* _YOUR INSTRUCTIONS_
Exactly the lines below from the one with "1111x361 pixels. At" up to and including the one with "Given: Click the Search Actions input field" make up the answer, with nothing else added.

[Stored entries]
- Opening Delimiter -

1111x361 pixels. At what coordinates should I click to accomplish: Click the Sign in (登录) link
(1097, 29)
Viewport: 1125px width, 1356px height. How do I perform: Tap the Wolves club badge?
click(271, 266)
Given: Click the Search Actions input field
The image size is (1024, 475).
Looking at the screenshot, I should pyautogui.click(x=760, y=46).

- Closing Delimiter -
- Opening Delimiter -

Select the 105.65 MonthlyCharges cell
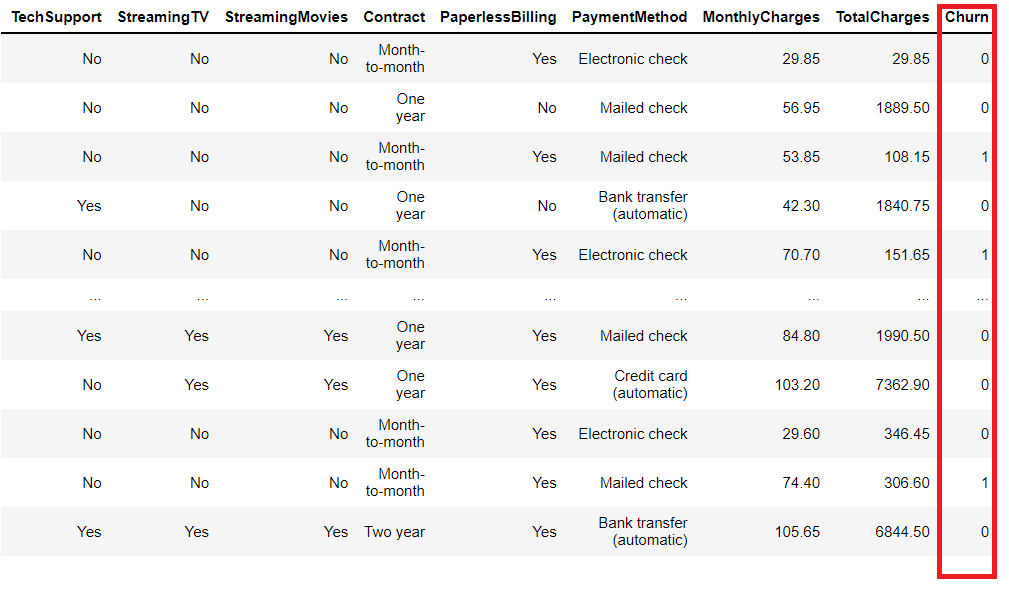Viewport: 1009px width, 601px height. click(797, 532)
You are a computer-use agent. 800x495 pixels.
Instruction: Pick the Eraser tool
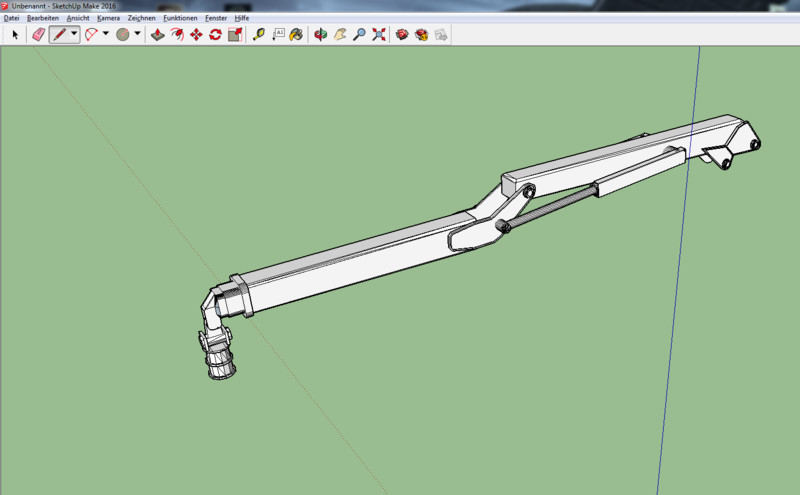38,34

- Closing Delimiter -

* _SOLUTION FOR THIS EXERCISE_
1111x361 pixels. At what coordinates should I click to accomplish: Click the Sign in (登录) link
(1097, 29)
Viewport: 1125px width, 1356px height. How do I perform: Tap the Wolves club badge?
click(271, 266)
Given: Click the Search Actions input field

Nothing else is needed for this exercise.